De intermediario a infraestructura
La continuidad es evidente. En enero advertíamos sobre la desintermediación empresarial: marcas que perdían contacto directo con sus clientes porque la IA se convertía en filtro y decisión. En agosto observábamos cómo ese papel se había normalizado hasta convertirse en tejido invisible, penetrando en la intimidad y en la vida social sin que apenas lo notáramos. Ahora asistimos a un salto cualitativo: de intermediario a infraestructura de gobernanza.
OpenAI no solo ofrece modelos que resuelven tareas; ahora define las credenciales del trabajo humano y el dinero de las inteligencias no humanas. Se coloca en una posición estructural, no ya de mediación, sino de institución paralela. Como si un actor privado hubiera decidido fundar, al mismo tiempo, un Ministerio de Trabajo y un Banco Central en un universo donde lo humano y lo artificial coexisten, pero no bajo las mismas reglas.
La gobernanza desplazada
En esta deriva subyace una tensión política de largo alcance. Tradicionalmente, el empleo y el dinero han sido dominios exclusivos de los Estados. Certificar qué significa estar preparado para trabajar y emitir la moneda con la que se comercia han sido prerrogativas soberanas. Ahora vemos cómo esas funciones se trasladan a corporaciones privadas, en alianza con gobiernos y bancos.
La pregunta no es solo “¿quién certifica al certificador?”, sino también “¿quién controla al banquero de los agentes?”. Si el futuro laboral y financiero se diseña desde Silicon Valley y Wall Street, la autonomía de los Estados queda subordinada. Lo público se convierte en legitimador de lo privado, y lo privado adquiere capacidad para normar la vida de millones de personas y de miles de millones de transacciones.
La metáfora es clara: OpenAI no se contenta con ser proveedor de modelos; quiere ser el árbitro civilizatorio de cómo trabajamos y de cómo circula el valor en un mundo donde los agentes no humanos tienen tanto peso como los ciudadanos.
Un doble espejo: humanos certificados y agentes solventes
El contraste es revelador. Mientras los trabajadores humanos buscan obtener una certificación para demostrar que están “AI-ready” y así sobrevivir en un mercado laboral en transformación, los agentes no humanos ya poseen un circuito financiero propio, con liquidez y autonomía de movimiento. La certificación humana y la solvencia algorítmica dibujan una brecha ontológica inédita: unos luchan por seguir siendo empleables; otros comienzan a operar como actores económicos plenos.

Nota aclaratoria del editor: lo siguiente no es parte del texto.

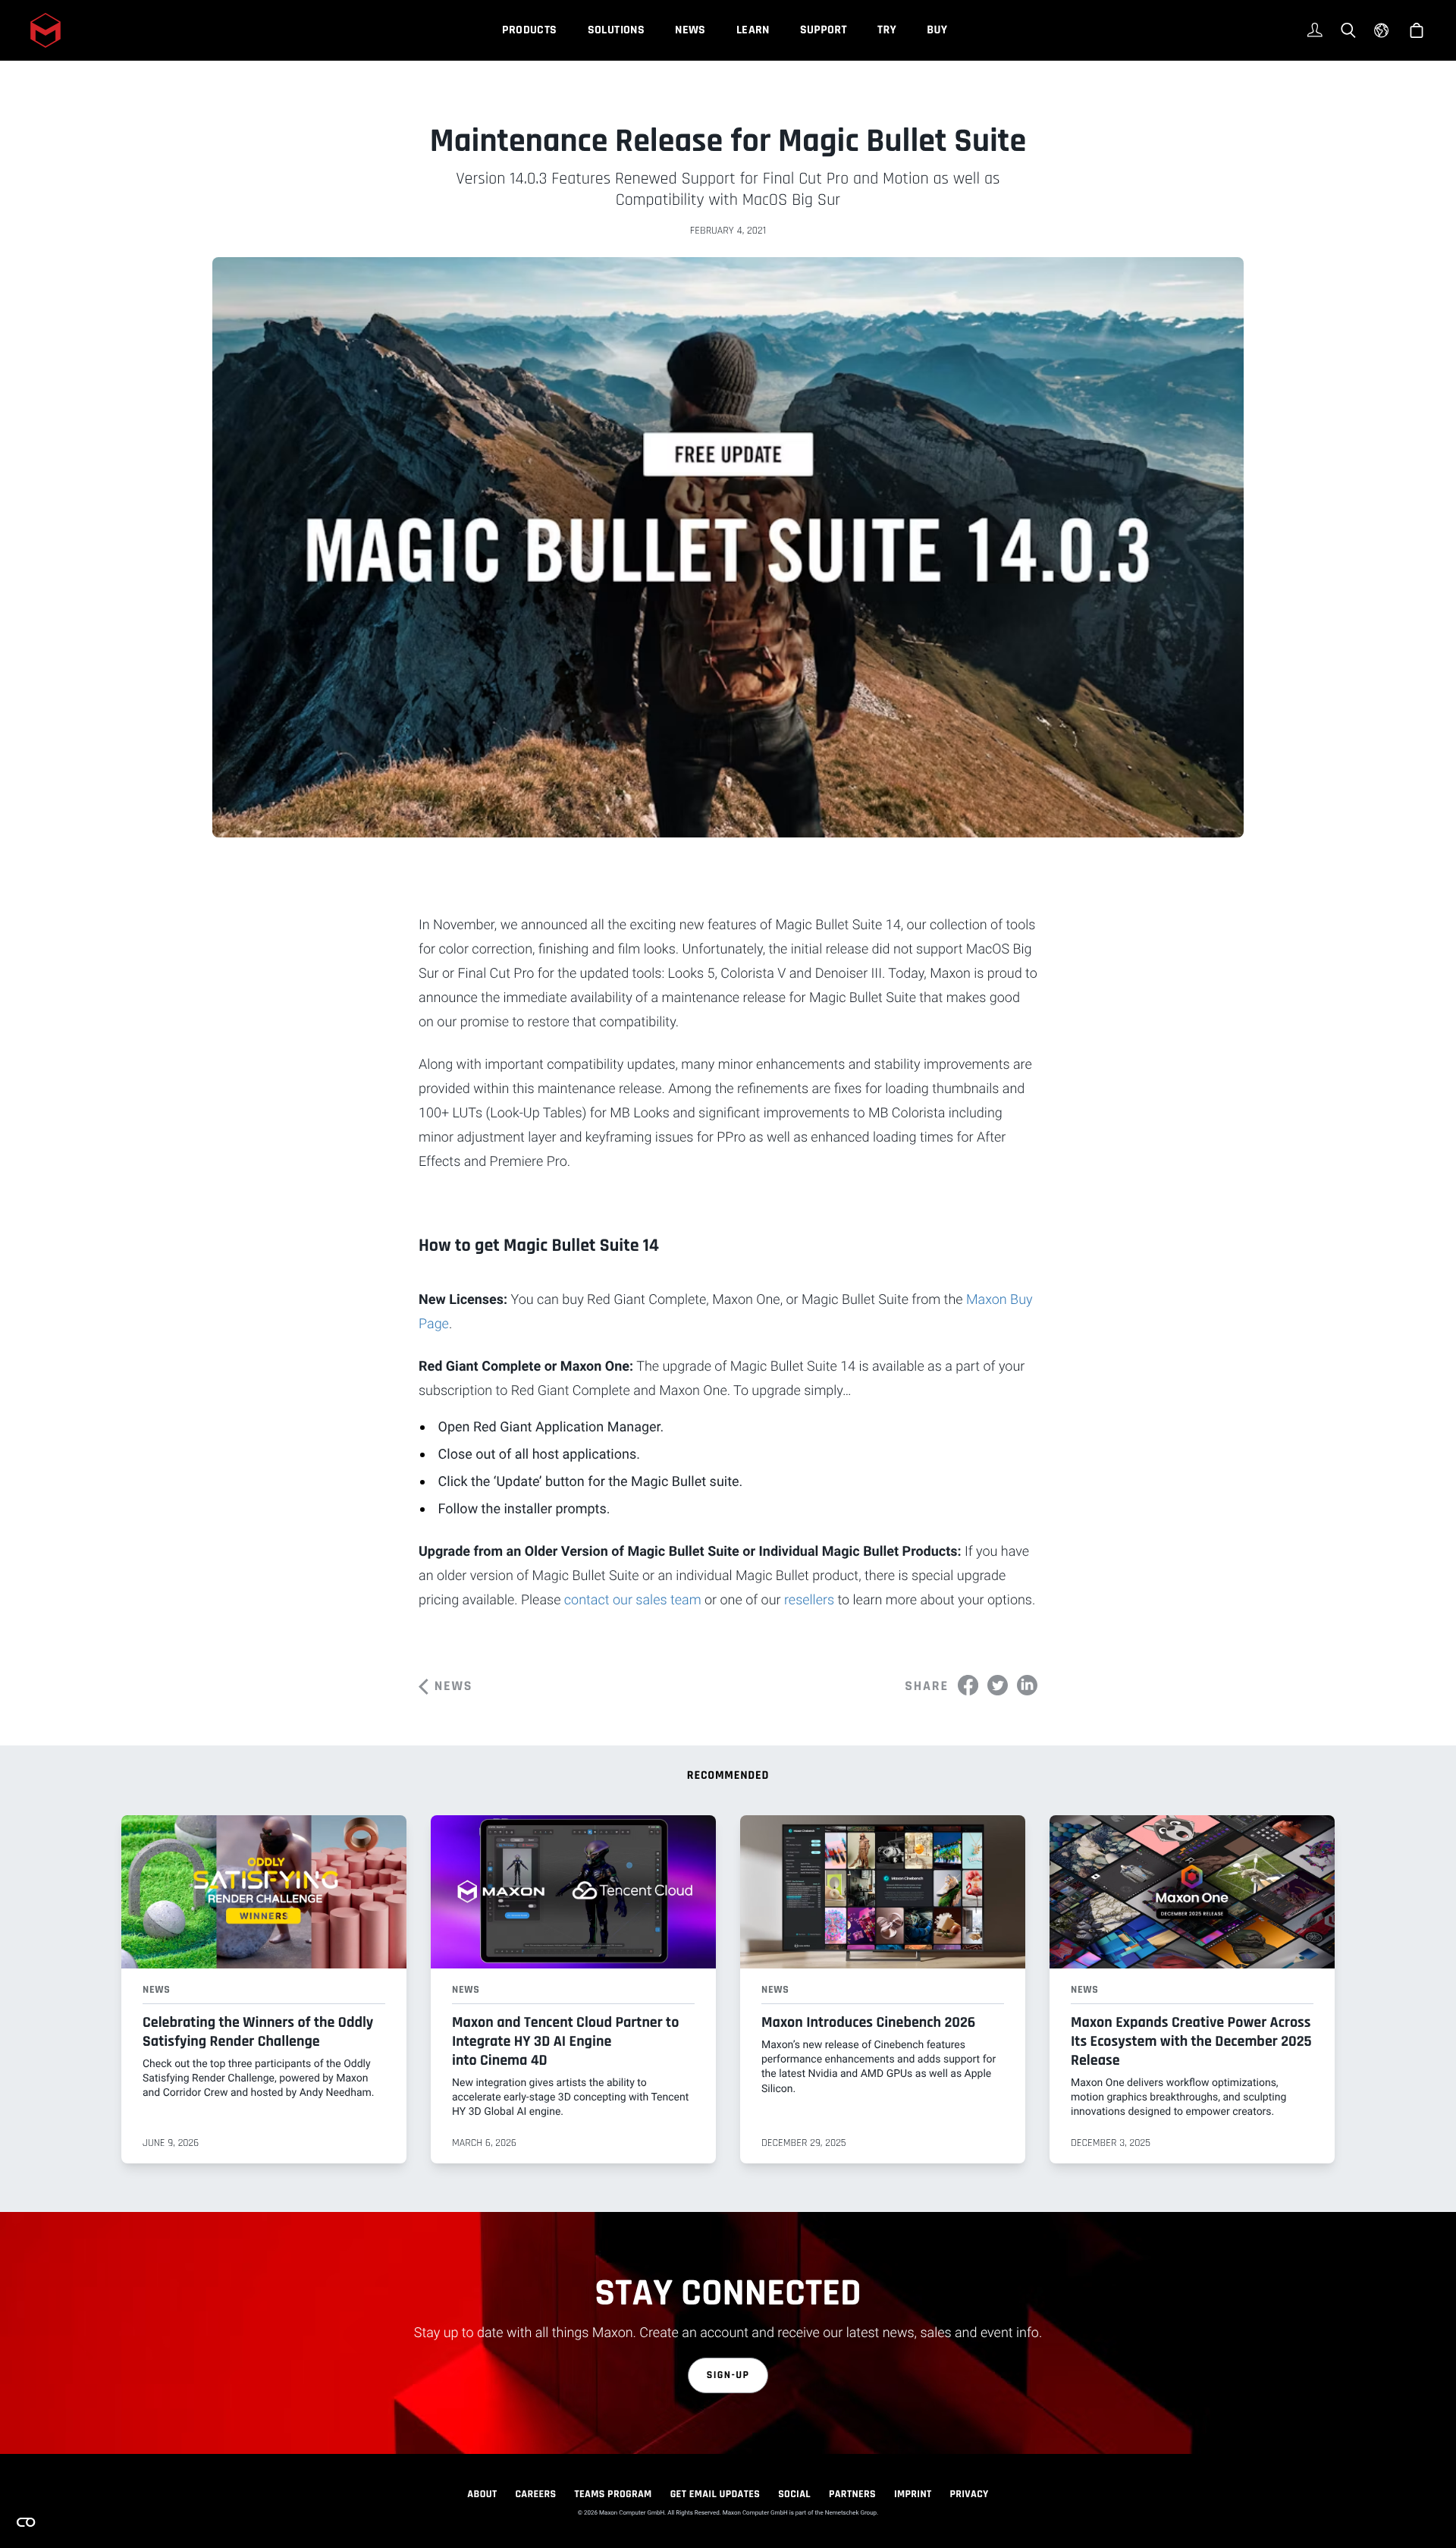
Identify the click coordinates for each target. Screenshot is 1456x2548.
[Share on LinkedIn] (1027, 1685)
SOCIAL (794, 2494)
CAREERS (535, 2494)
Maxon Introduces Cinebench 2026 (868, 2022)
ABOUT (482, 2494)
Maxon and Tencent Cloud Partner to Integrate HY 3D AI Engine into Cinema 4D (565, 2041)
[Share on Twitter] (997, 1685)
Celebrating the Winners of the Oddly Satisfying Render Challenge (258, 2031)
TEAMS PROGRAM (613, 2494)
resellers (809, 1600)
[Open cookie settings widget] (26, 2522)
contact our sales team (632, 1600)
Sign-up (728, 2375)
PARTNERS (852, 2494)
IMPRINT (913, 2494)
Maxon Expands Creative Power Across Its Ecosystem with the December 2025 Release (1191, 2041)
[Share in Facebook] (968, 1685)
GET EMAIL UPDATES (715, 2494)
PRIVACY (969, 2494)
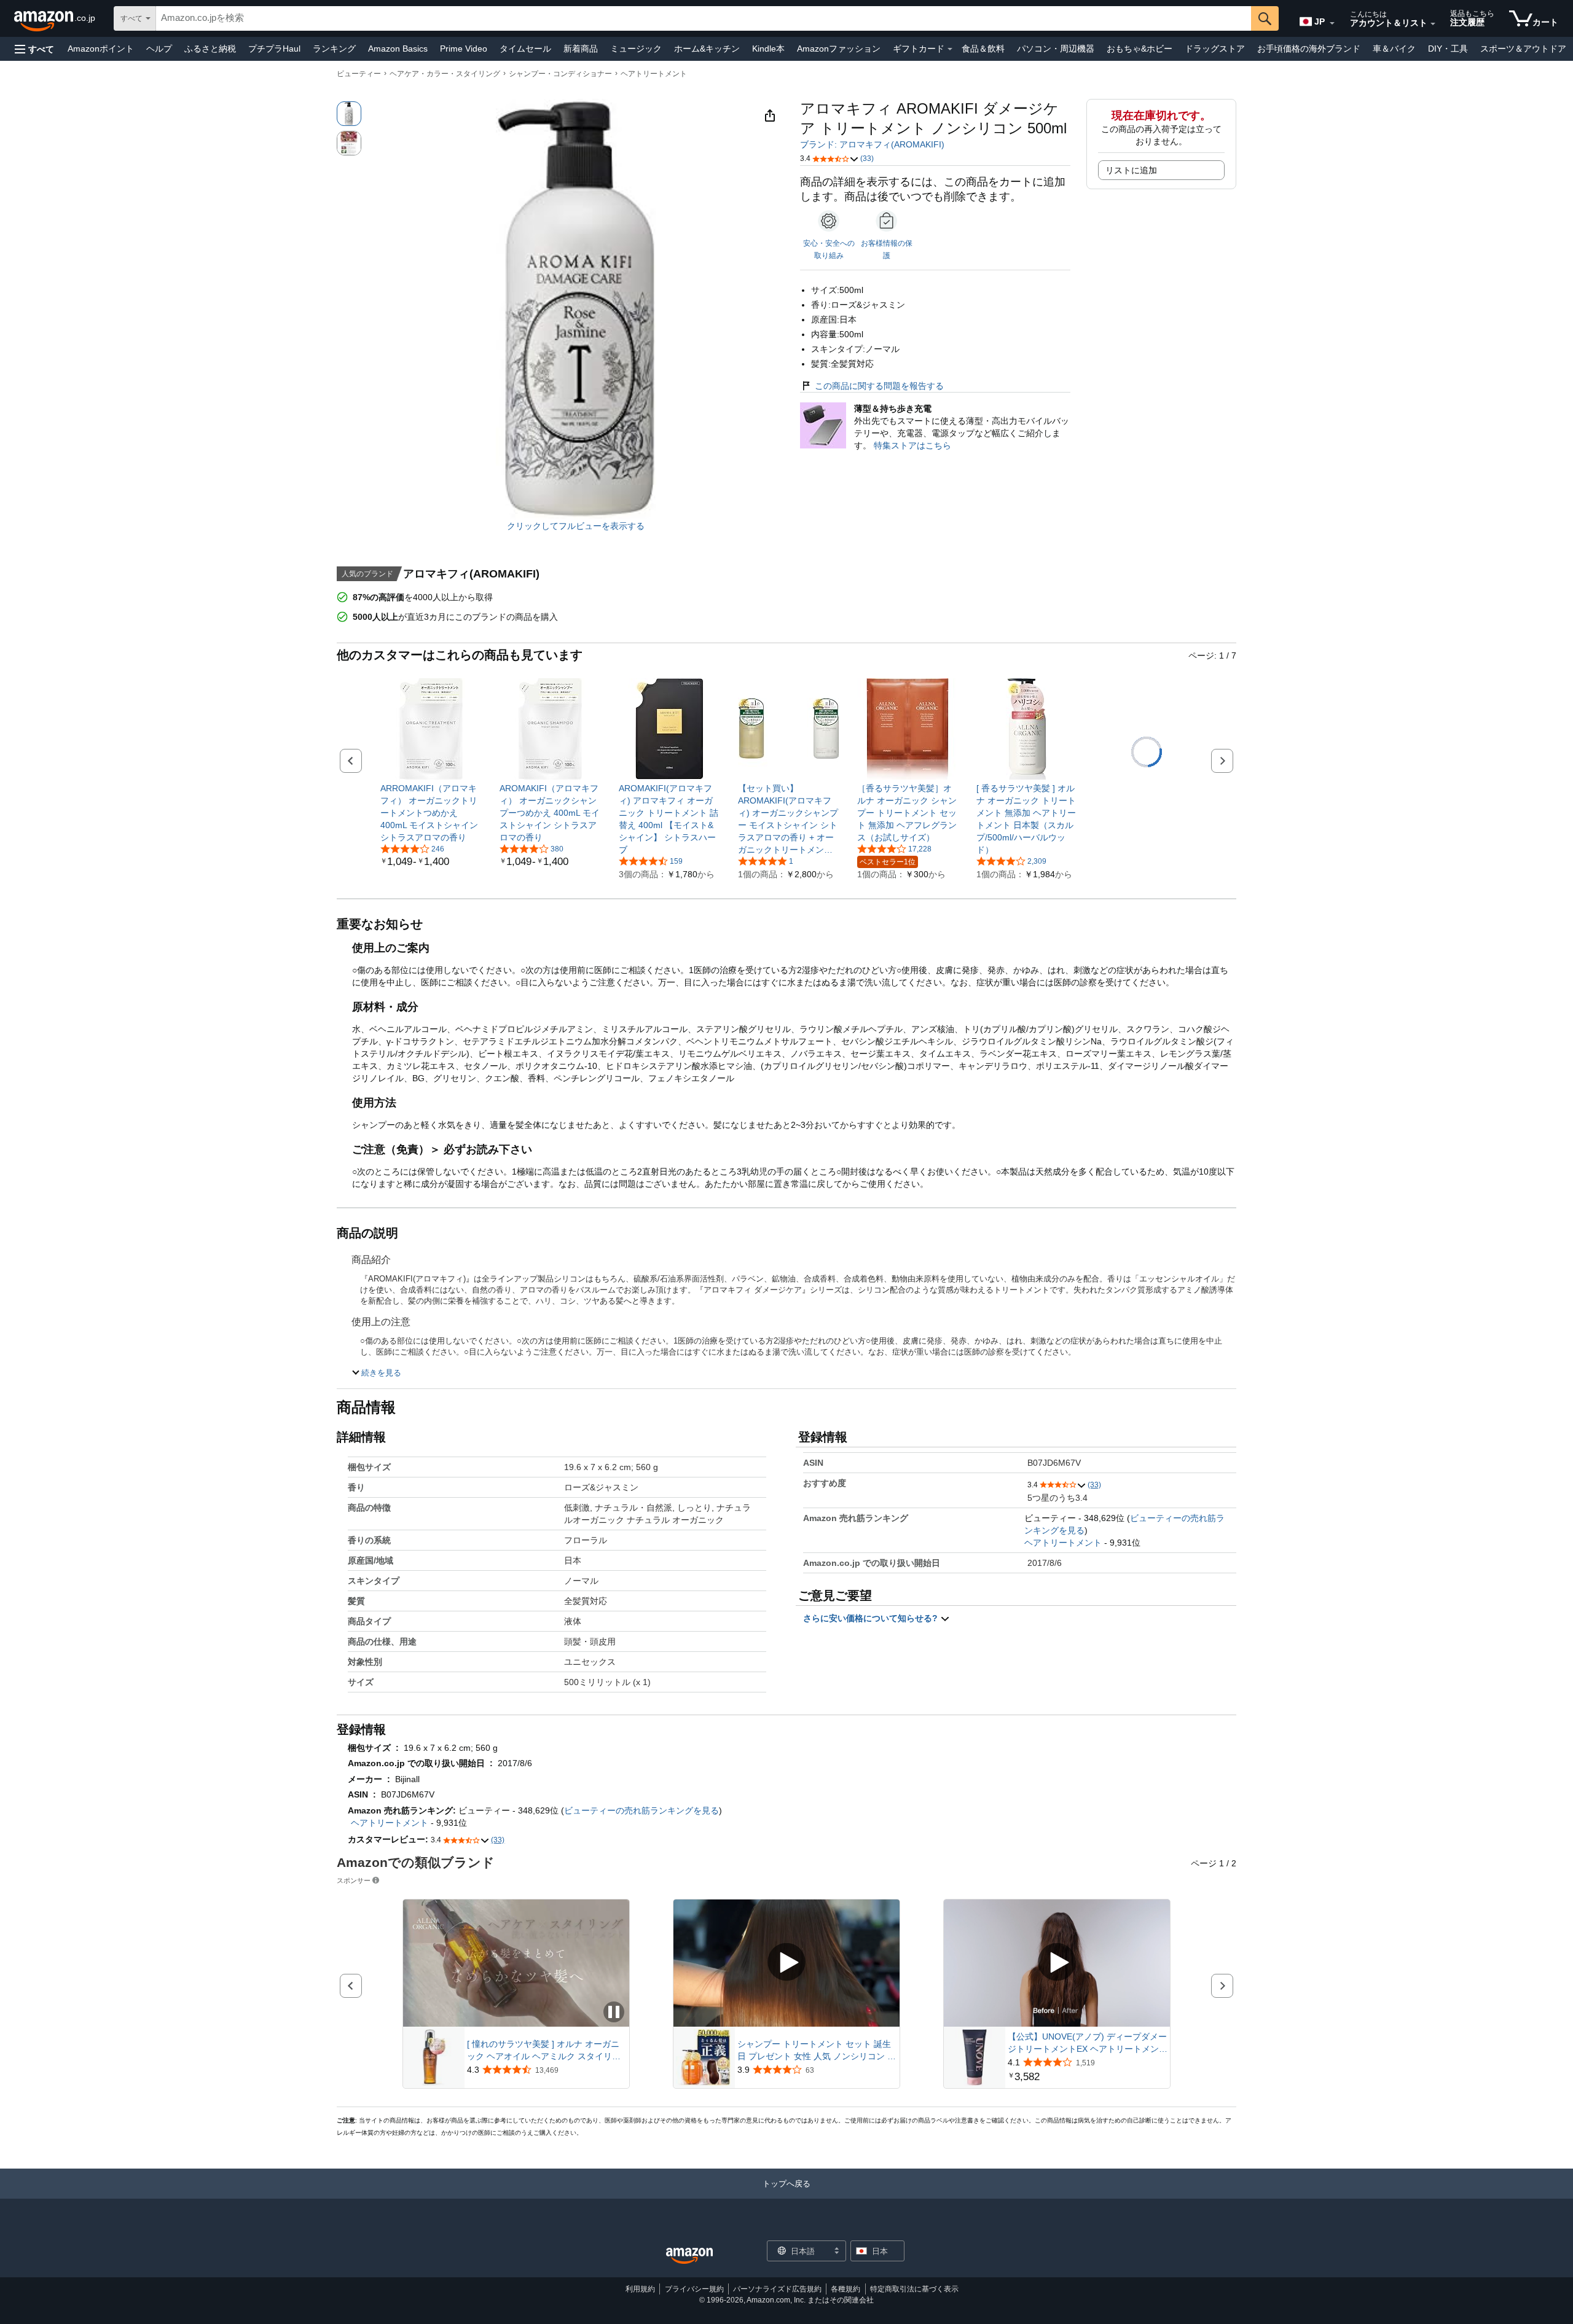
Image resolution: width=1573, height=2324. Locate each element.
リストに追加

La escena es inquietante: ¿y si el futuro del trabajo humano queda reducido a un sello otorgado por la misma entidad que expulsa a los trabajadores del mercado? ¿Y si el dinero de las máquinas termina desplazando las reglas económicas diseñadas para los humanos?
Instituciones sin Estado
La historia que se perfila no es la de una simple disrupción tecnológica, sino la de un desplazamiento institucional. El empleo y el dinero, ejes de la vida moderna, empiezan a ser gestionados por arquitecturas privadas que no rinden cuentas como lo hacen los Estados. La IA ya no es solo tejido invisible ni intermediario en las transacciones: se convierte en infraestructura política.
No sabemos si este movimiento desembocará en un nuevo orden regulado o en una deriva de poder corporativo sin precedentes. Pero sí sabemos que el escenario está abierto: humanos certificados, agentes solventes, Estados desplazados. La gobernanza del siglo XXI se juega en esa tensión. La IA puede ser una herramienta de progreso compartido, pero también una máquina de concentración de poder.
La pregunta no es tecnológica, sino política: ¿quién escribe las reglas del trabajo y del dinero en la era de las inteligencias artificiales?